- _Extracted records_
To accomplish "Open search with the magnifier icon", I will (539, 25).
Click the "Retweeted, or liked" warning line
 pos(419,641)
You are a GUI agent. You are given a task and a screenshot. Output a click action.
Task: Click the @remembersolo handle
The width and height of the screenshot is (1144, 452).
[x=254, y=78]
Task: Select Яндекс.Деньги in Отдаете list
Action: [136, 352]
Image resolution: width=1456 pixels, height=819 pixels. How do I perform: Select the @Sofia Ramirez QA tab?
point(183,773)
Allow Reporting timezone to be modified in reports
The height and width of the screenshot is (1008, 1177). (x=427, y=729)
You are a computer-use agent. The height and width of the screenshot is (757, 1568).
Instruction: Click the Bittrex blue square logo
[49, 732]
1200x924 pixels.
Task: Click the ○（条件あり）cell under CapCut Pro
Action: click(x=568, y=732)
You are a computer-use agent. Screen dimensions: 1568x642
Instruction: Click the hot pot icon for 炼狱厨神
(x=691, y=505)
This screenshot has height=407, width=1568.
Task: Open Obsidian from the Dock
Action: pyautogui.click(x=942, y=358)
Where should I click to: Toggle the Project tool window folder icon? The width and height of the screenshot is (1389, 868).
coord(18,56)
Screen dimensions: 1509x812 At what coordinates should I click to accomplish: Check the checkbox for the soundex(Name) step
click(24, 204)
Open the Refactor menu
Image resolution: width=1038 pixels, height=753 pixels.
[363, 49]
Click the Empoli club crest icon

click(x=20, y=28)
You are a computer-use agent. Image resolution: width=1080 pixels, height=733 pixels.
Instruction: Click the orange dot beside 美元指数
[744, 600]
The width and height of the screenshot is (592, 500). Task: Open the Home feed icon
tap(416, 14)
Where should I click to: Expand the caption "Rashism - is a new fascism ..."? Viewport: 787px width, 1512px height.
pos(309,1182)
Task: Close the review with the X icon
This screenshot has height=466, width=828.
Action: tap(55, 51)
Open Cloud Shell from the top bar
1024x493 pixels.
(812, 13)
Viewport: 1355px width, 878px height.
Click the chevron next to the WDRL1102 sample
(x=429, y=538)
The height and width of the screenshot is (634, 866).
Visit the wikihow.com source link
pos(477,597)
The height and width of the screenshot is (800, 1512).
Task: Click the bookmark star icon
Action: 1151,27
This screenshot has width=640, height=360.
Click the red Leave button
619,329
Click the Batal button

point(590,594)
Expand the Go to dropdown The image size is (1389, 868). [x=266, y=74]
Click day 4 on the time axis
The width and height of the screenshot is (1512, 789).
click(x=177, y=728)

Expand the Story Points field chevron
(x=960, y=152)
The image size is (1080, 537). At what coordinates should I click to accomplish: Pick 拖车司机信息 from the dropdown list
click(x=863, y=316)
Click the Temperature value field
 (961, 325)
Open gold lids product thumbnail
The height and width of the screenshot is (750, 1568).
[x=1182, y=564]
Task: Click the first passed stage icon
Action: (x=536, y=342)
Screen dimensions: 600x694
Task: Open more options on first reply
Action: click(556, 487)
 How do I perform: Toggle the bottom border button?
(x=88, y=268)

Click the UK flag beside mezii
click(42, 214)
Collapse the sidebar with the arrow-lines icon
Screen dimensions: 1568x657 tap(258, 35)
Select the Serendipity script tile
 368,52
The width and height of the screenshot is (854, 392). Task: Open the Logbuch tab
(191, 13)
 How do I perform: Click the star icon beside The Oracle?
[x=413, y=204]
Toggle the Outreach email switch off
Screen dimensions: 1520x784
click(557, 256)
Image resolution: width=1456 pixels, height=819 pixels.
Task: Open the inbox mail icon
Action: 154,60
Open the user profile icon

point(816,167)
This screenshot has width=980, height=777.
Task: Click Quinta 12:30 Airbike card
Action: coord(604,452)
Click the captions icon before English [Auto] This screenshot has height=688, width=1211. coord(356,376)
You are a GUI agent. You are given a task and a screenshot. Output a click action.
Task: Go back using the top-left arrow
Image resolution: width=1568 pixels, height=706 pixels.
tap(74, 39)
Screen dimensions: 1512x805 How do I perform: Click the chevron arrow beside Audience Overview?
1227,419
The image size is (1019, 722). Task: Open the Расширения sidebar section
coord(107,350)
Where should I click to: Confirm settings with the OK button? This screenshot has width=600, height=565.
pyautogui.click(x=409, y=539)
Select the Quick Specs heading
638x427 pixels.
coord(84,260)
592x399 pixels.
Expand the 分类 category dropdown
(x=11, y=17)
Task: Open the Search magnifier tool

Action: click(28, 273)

- _YOUR GOAL_
Retype every line of the material above with no changes.

- _FINISHED EXERCISE_
To accomplish "Open search with the magnifier icon", I will (539, 25).
Click the "Retweeted, or liked" warning line
 pos(419,641)
You are a GUI agent. You are given a task and a screenshot. Output a click action.
Task: Click the @remembersolo handle
The width and height of the screenshot is (1144, 452).
[x=254, y=78]
Task: Select Яндекс.Деньги in Отдаете list
Action: [136, 352]
Image resolution: width=1456 pixels, height=819 pixels. How do I perform: Select the @Sofia Ramirez QA tab?
point(183,773)
Allow Reporting timezone to be modified in reports
The height and width of the screenshot is (1008, 1177). (x=427, y=729)
You are a computer-use agent. The height and width of the screenshot is (757, 1568).
Instruction: Click the Bittrex blue square logo
[49, 732]
1200x924 pixels.
Task: Click the ○（条件あり）cell under CapCut Pro
Action: click(x=568, y=732)
You are a computer-use agent. Screen dimensions: 1568x642
Instruction: Click the hot pot icon for 炼狱厨神
(x=691, y=505)
This screenshot has height=407, width=1568.
Task: Open Obsidian from the Dock
Action: pyautogui.click(x=942, y=358)
Where should I click to: Toggle the Project tool window folder icon? The width and height of the screenshot is (1389, 868).
coord(18,56)
Screen dimensions: 1509x812 At what coordinates should I click to accomplish: Check the checkbox for the soundex(Name) step
click(24, 204)
Open the Refactor menu
Image resolution: width=1038 pixels, height=753 pixels.
[363, 49]
Click the Empoli club crest icon

click(x=20, y=28)
You are a computer-use agent. Image resolution: width=1080 pixels, height=733 pixels.
Instruction: Click the orange dot beside 美元指数
[744, 600]
The width and height of the screenshot is (592, 500). Task: Open the Home feed icon
tap(416, 14)
Where should I click to: Expand the caption "Rashism - is a new fascism ..."? Viewport: 787px width, 1512px height.
pos(309,1182)
Task: Close the review with the X icon
This screenshot has height=466, width=828.
Action: tap(55, 51)
Open Cloud Shell from the top bar
1024x493 pixels.
(812, 13)
Viewport: 1355px width, 878px height.
Click the chevron next to the WDRL1102 sample
(x=429, y=538)
The height and width of the screenshot is (634, 866).
Visit the wikihow.com source link
pos(477,597)
The height and width of the screenshot is (800, 1512).
Task: Click the bookmark star icon
Action: 1151,27
This screenshot has width=640, height=360.
Click the red Leave button
619,329
Click the Batal button

point(590,594)
Expand the Go to dropdown The image size is (1389, 868). [x=266, y=74]
Click day 4 on the time axis
The width and height of the screenshot is (1512, 789).
click(x=177, y=728)

Expand the Story Points field chevron
(x=960, y=152)
The image size is (1080, 537). At what coordinates should I click to accomplish: Pick 拖车司机信息 from the dropdown list
click(x=863, y=316)
Click the Temperature value field
 (961, 325)
Open gold lids product thumbnail
The height and width of the screenshot is (750, 1568).
[x=1182, y=564]
Task: Click the first passed stage icon
Action: (x=536, y=342)
Screen dimensions: 600x694
Task: Open more options on first reply
Action: click(556, 487)
 How do I perform: Toggle the bottom border button?
(x=88, y=268)

Click the UK flag beside mezii
click(42, 214)
Collapse the sidebar with the arrow-lines icon
Screen dimensions: 1568x657 tap(258, 35)
Select the Serendipity script tile
 368,52
The width and height of the screenshot is (854, 392). Task: Open the Logbuch tab
(191, 13)
 How do I perform: Click the star icon beside The Oracle?
[x=413, y=204]
Toggle the Outreach email switch off
Screen dimensions: 1520x784
click(557, 256)
Image resolution: width=1456 pixels, height=819 pixels.
Task: Open the inbox mail icon
Action: 154,60
Open the user profile icon

point(816,167)
This screenshot has width=980, height=777.
Task: Click Quinta 12:30 Airbike card
Action: coord(604,452)
Click the captions icon before English [Auto] This screenshot has height=688, width=1211. coord(356,376)
You are a GUI agent. You are given a task and a screenshot. Output a click action.
Task: Go back using the top-left arrow
Image resolution: width=1568 pixels, height=706 pixels.
tap(74, 39)
Screen dimensions: 1512x805 How do I perform: Click the chevron arrow beside Audience Overview?
1227,419
The image size is (1019, 722). Task: Open the Расширения sidebar section
coord(107,350)
Where should I click to: Confirm settings with the OK button? This screenshot has width=600, height=565.
pyautogui.click(x=409, y=539)
Select the Quick Specs heading
638x427 pixels.
coord(84,260)
592x399 pixels.
Expand the 分类 category dropdown
(x=11, y=17)
Task: Open the Search magnifier tool

Action: click(28, 273)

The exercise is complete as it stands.